The Paleolithic Period, also known as the Old Stone Age, is the cultural period of the Stone Age beginning with the earliest chipped stone tools, approximately 2.4 million years ago, until the start of the Mesolithic Period.
The Paleolithic diet is considered to be a diet based on what humans’ ancestors were likely to have consumed, especially meat, fish, berries and nuts, excluding dairy, as they hadn’t become accustomed to primary dairy products back then.
Many think of the Paleolithic diet as a remarkably efficient one at the present time as well, as it is considered that what used to be good for our metabolisms back in the Old Stone Age would be good for us nowadays too.
As the agricultural evolution hadn’t begun in those ancient times, the diet was high in vegetables, meat and fish, except cereals and dairy products. It’s said that this diet, which was very rich in proteins, helped the brains of early humans develop and grow.
However, University College London conducted a study that would contradict the previous beliefs, whereas they say that people roaming the earth back then did not avoid carbohydrates. Instead they would consume starchy plants very often that would allow their brain development.
Moreover, starch is a naturally abundant carbohydrate found primarily in seeds, fruits and roots of plants, for instance in potatoes, corn, wheat and rice, commonly prepared as a tasteless powder.
Prof. Mark Thomas explained that carbohydrates ought to be introduced in the Paleo diet, as they, alongside meat, had been likely to permit humans to become the dominant species they are today, worldwide.
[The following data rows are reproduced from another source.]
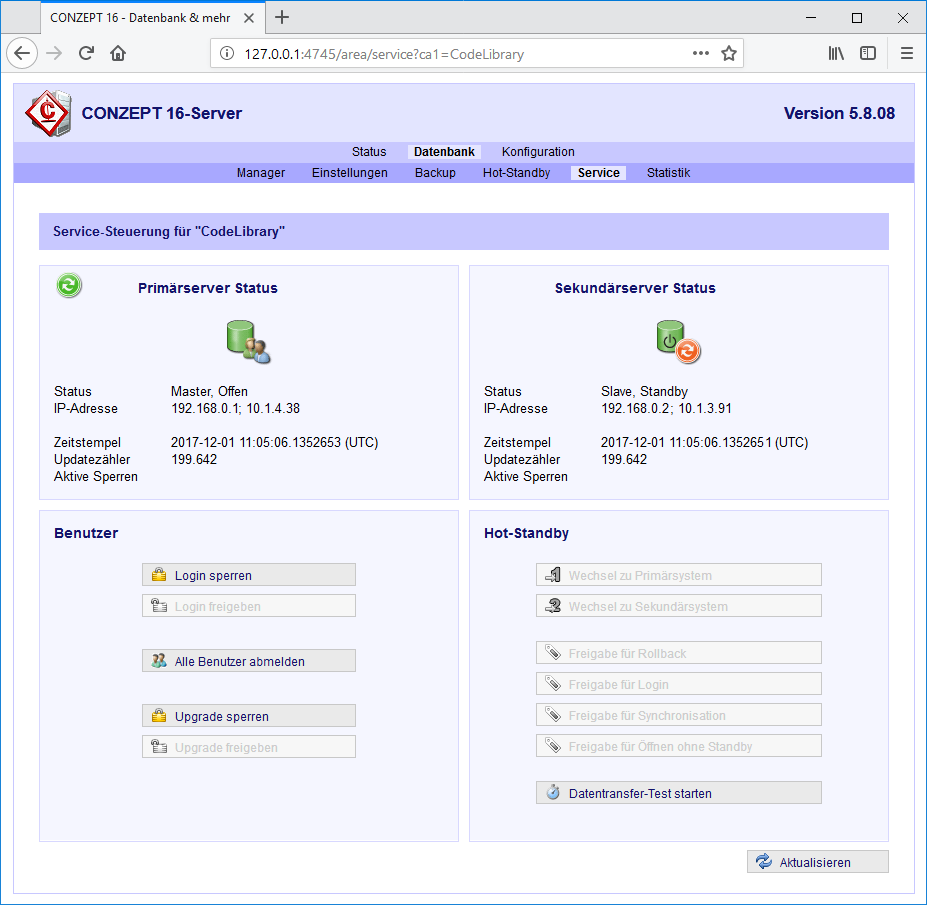Open the Status top tab

tap(368, 152)
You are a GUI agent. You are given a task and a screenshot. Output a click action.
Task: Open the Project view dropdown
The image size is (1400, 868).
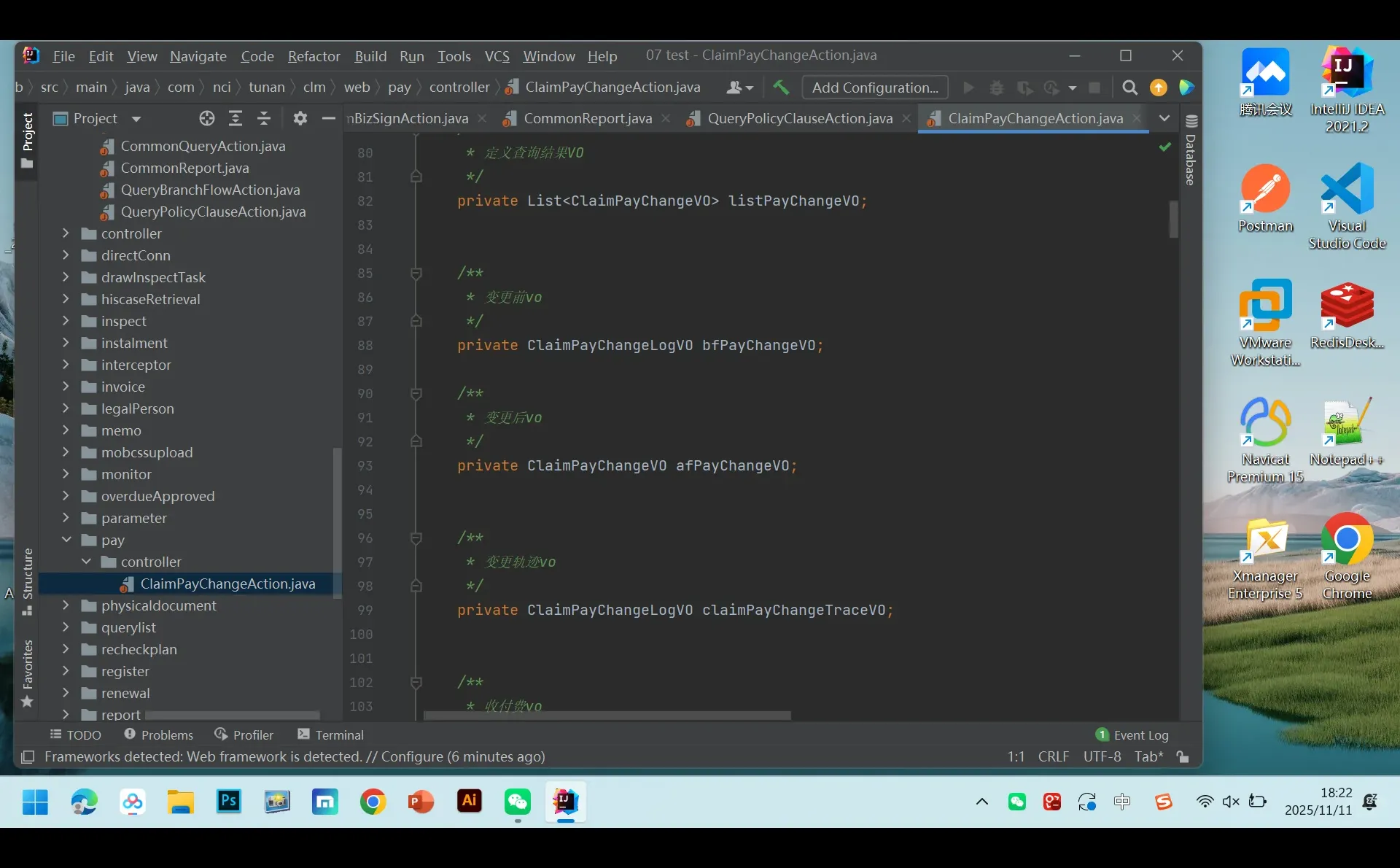tap(136, 119)
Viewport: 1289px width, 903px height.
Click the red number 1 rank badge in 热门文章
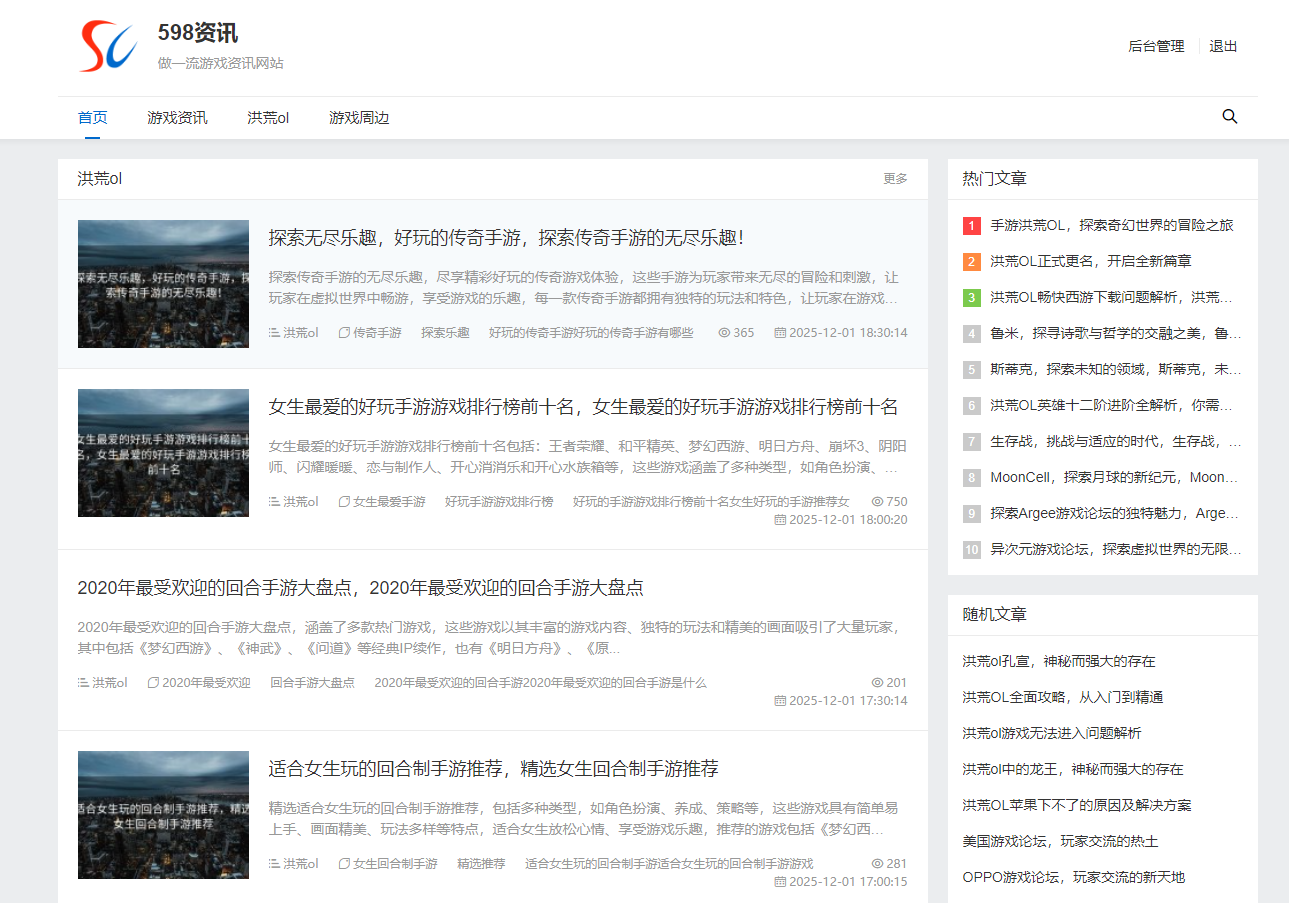point(971,226)
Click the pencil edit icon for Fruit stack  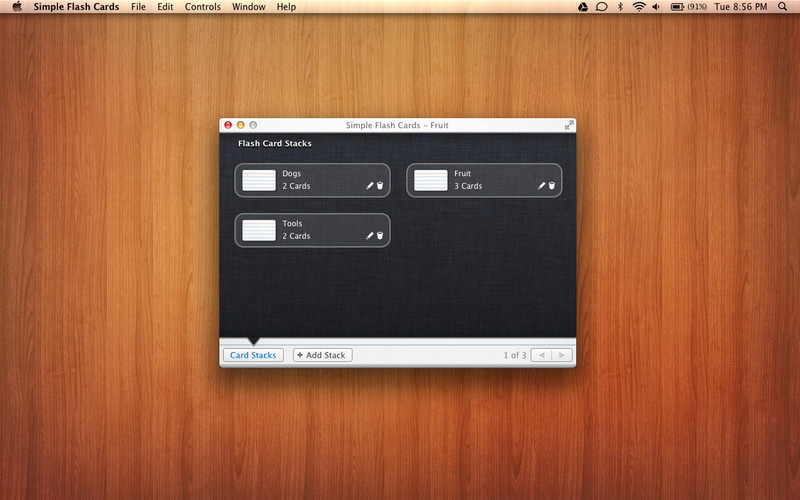[x=541, y=186]
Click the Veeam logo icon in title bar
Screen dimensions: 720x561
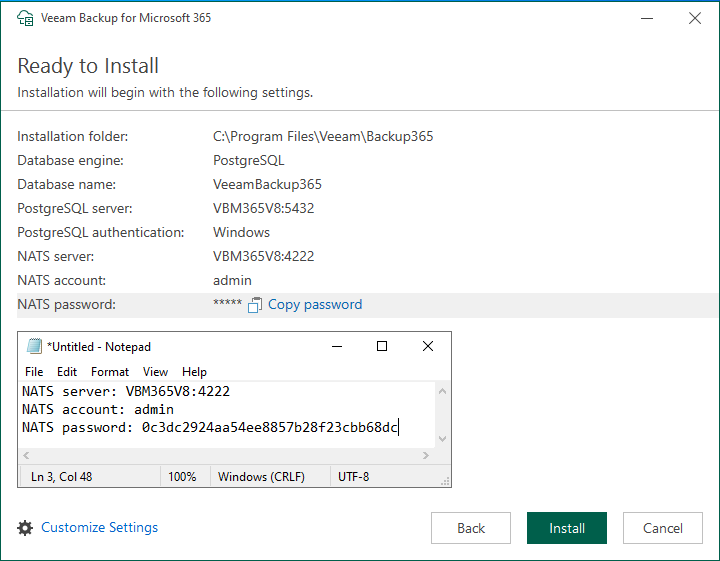[25, 18]
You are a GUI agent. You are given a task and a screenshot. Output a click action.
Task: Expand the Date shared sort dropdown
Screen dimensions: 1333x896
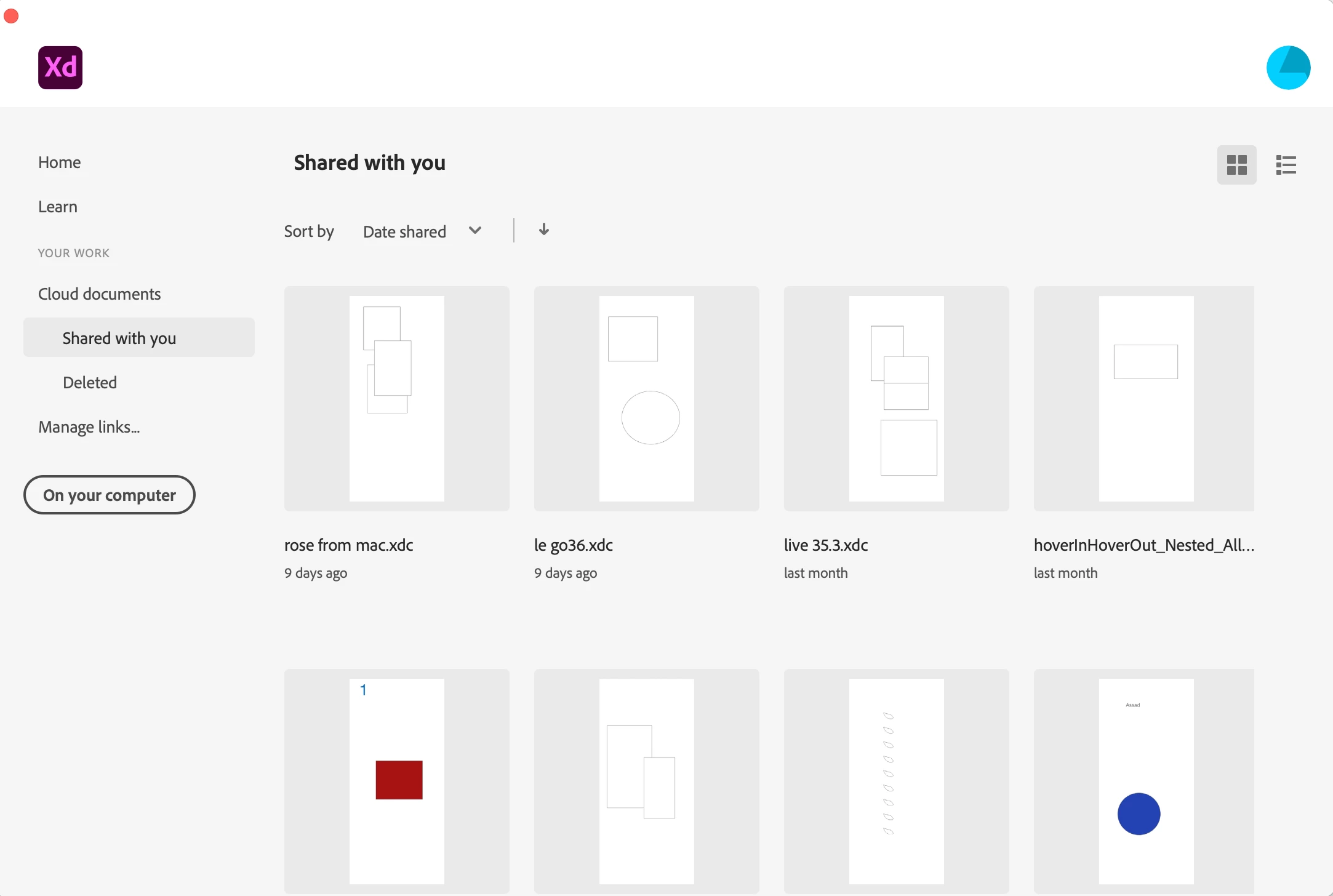click(x=404, y=231)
The Paleo diet was introduced to the general public in the 1960s. It’s based on the idea that after having started to chip tools, our ancient ancestors began to kill more animals, moving away from a plant-based diet to a more protein-based one, meaning they indulged in meat more often.
The main idea of Prof. Thomas’ scientific study was that the Paleolithic folk used to eat both meat and starchy plants, and this combination was the reason why their brains developed. Starch-digesting enzymes were secreted in their saliva and pancreas; these would ease digestion and work as an impulse to brain growth.
So, even though the Paleo diet has been criticized by nutritionists, Prof. Thomas concluded that plant carbohydrates and meat were essential in human evolution.